[Cryptography] new PRNG family
ab at bri-c.de
Fri Dec 5 02:30:19 EST 2014
Am 04.12.2014 um 22:20 schrieb Ray Dillinger <bear at sonic.net>:
> Well, I don't mean to be dismissive, but rounding means information loss
> from your generator, and every time you lose information from
> your generator you get a halfbit closer to being in a known state.
Not being a native english speaker, i don't know exactly how to interpret your intro, but i reassure you, i very much appreciate this dialog.
> To put it another way, your generator will gravitate fairly quickly
> onto cycles where there is no rounding at all (more precisely onto
> cycles where the rounding happens in the same direction every time
> through the cycle).
> This matters because the ratio of unreachable to reachable states
> is likely to be very large. If it turns out that most of your
> possible states are unreachable, then your generator necessarily
> has much shorter cycles than it could, because none of those
> unreachable states are on the cycles. And we still haven't
> considered how much the periods are shortened by the states
> being divided up among multiple cycles or how to tell how
> many different cycles there are.
> This is all general statistics, not real analysis of the specifics
> of your particular generator.
i would like to put in my words, would you please indicate, if i am on the right track:
looking at one log map:
1. the log map calc can have a number $nI$ of inputs that result in $nO$ outputs - need to assess both.

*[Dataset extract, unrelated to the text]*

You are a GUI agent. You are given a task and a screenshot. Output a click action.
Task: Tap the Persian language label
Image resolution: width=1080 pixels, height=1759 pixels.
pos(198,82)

2. since $nD$ input numbers (call them BadNumbers) will result in the same output we have an information loss relative to this.
3. i need to get information on $nO$ / ($nI$ - $nD$)
4. i need to know how often 'BadNumbers' are reached ~ leaf nodes - if this is not evenly distributed
I think i get into less a statical but practical problem here. Since log map is chaotic and the number of possible inputs is limited by the FP representation of numbers between 0..1 being 2^51 ?(my question from the last post) the $nI$ would be this.
2^51 * 8 is 36 028 797 018 963 968 bytes
Because of 'chaotic' it should be unpossible to extrapolate - anyway, even if i try to predict from a sample set of 1:10^6 i would need to manage
36 028 797 018 bytes only talking about the input numbers - which i simply can't.
Or should i try and see how far i can go?